Return every record below exactly as written.

(Beginning of Records supplied)

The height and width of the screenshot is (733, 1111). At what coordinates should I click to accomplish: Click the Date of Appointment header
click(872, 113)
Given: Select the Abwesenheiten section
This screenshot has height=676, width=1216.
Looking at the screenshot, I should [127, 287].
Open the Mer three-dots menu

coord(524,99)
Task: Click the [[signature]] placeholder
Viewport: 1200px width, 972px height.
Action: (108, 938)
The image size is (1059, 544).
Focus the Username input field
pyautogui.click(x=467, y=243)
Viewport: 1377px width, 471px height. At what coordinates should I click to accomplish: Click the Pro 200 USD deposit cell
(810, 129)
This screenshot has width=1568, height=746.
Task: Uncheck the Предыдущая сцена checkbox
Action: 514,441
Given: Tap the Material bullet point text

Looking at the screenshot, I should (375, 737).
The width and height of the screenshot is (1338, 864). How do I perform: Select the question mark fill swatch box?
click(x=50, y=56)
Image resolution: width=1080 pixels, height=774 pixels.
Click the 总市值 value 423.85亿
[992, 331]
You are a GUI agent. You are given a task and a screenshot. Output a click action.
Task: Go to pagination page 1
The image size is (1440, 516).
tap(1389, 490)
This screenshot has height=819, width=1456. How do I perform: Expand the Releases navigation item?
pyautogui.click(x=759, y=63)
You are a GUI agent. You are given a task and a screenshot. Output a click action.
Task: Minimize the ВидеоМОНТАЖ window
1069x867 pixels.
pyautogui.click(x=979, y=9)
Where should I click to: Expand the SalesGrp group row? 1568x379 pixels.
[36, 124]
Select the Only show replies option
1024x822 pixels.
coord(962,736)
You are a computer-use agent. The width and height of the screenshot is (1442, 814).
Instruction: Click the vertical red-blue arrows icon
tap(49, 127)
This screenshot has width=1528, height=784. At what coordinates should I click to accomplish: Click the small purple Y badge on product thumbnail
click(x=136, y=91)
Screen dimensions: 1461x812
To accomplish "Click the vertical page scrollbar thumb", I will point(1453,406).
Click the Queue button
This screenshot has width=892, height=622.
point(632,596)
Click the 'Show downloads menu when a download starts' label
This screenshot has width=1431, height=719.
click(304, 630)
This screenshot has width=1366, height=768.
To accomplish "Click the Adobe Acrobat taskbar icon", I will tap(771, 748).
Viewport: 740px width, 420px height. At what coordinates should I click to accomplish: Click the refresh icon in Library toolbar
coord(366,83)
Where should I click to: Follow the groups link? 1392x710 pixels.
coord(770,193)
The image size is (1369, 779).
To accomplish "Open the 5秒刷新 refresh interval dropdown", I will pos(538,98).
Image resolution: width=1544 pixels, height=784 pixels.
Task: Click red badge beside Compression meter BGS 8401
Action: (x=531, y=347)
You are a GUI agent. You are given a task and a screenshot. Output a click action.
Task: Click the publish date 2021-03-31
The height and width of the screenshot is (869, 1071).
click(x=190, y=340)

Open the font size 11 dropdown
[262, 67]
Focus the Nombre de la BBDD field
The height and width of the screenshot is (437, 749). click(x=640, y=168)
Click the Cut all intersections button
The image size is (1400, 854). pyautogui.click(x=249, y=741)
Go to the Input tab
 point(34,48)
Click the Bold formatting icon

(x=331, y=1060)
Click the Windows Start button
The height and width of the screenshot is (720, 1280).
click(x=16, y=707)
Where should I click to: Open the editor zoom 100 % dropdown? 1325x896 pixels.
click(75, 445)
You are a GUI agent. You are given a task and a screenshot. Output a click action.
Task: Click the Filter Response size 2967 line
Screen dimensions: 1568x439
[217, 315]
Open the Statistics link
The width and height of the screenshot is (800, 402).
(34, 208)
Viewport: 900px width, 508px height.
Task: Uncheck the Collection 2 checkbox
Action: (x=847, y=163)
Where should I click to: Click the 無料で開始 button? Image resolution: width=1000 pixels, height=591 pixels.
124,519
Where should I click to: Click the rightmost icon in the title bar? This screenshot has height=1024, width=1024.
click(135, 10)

(End of Records supplied)

Task result =
The height and width of the screenshot is (733, 1111). At what coordinates should I click to accomplish: Click the Date of Appointment header
click(872, 113)
Given: Select the Abwesenheiten section
This screenshot has height=676, width=1216.
Looking at the screenshot, I should [127, 287].
Open the Mer three-dots menu

coord(524,99)
Task: Click the [[signature]] placeholder
Viewport: 1200px width, 972px height.
Action: (108, 938)
The image size is (1059, 544).
Focus the Username input field
pyautogui.click(x=467, y=243)
Viewport: 1377px width, 471px height. At what coordinates should I click to accomplish: Click the Pro 200 USD deposit cell
(810, 129)
This screenshot has width=1568, height=746.
Task: Uncheck the Предыдущая сцена checkbox
Action: 514,441
Given: Tap the Material bullet point text

Looking at the screenshot, I should (375, 737).
The width and height of the screenshot is (1338, 864). How do I perform: Select the question mark fill swatch box?
click(x=50, y=56)
Image resolution: width=1080 pixels, height=774 pixels.
Click the 总市值 value 423.85亿
[992, 331]
You are a GUI agent. You are given a task and a screenshot. Output a click action.
Task: Go to pagination page 1
The image size is (1440, 516).
tap(1389, 490)
This screenshot has height=819, width=1456. How do I perform: Expand the Releases navigation item?
pyautogui.click(x=759, y=63)
You are a GUI agent. You are given a task and a screenshot. Output a click action.
Task: Minimize the ВидеоМОНТАЖ window
1069x867 pixels.
pyautogui.click(x=979, y=9)
Where should I click to: Expand the SalesGrp group row? 1568x379 pixels.
[36, 124]
Select the Only show replies option
1024x822 pixels.
coord(962,736)
You are a computer-use agent. The width and height of the screenshot is (1442, 814).
Instruction: Click the vertical red-blue arrows icon
tap(49, 127)
This screenshot has width=1528, height=784. At what coordinates should I click to accomplish: Click the small purple Y badge on product thumbnail
click(x=136, y=91)
Screen dimensions: 1461x812
To accomplish "Click the vertical page scrollbar thumb", I will point(1453,406).
Click the Queue button
This screenshot has width=892, height=622.
point(632,596)
Click the 'Show downloads menu when a download starts' label
This screenshot has width=1431, height=719.
click(304, 630)
This screenshot has width=1366, height=768.
To accomplish "Click the Adobe Acrobat taskbar icon", I will tap(771, 748).
Viewport: 740px width, 420px height. At what coordinates should I click to accomplish: Click the refresh icon in Library toolbar
coord(366,83)
Where should I click to: Follow the groups link? 1392x710 pixels.
coord(770,193)
The image size is (1369, 779).
To accomplish "Open the 5秒刷新 refresh interval dropdown", I will pos(538,98).
Image resolution: width=1544 pixels, height=784 pixels.
Task: Click red badge beside Compression meter BGS 8401
Action: (x=531, y=347)
You are a GUI agent. You are given a task and a screenshot. Output a click action.
Task: Click the publish date 2021-03-31
The height and width of the screenshot is (869, 1071).
click(x=190, y=340)

Open the font size 11 dropdown
[262, 67]
Focus the Nombre de la BBDD field
The height and width of the screenshot is (437, 749). click(x=640, y=168)
Click the Cut all intersections button
The image size is (1400, 854). pyautogui.click(x=249, y=741)
Go to the Input tab
 point(34,48)
Click the Bold formatting icon

(x=331, y=1060)
Click the Windows Start button
The height and width of the screenshot is (720, 1280).
click(x=16, y=707)
Where should I click to: Open the editor zoom 100 % dropdown? 1325x896 pixels.
click(75, 445)
You are a GUI agent. You are given a task and a screenshot. Output a click action.
Task: Click the Filter Response size 2967 line
Screen dimensions: 1568x439
[217, 315]
Open the Statistics link
The width and height of the screenshot is (800, 402).
(34, 208)
Viewport: 900px width, 508px height.
Task: Uncheck the Collection 2 checkbox
Action: (x=847, y=163)
Where should I click to: Click the 無料で開始 button? Image resolution: width=1000 pixels, height=591 pixels.
124,519
Where should I click to: Click the rightmost icon in the title bar? This screenshot has height=1024, width=1024.
click(135, 10)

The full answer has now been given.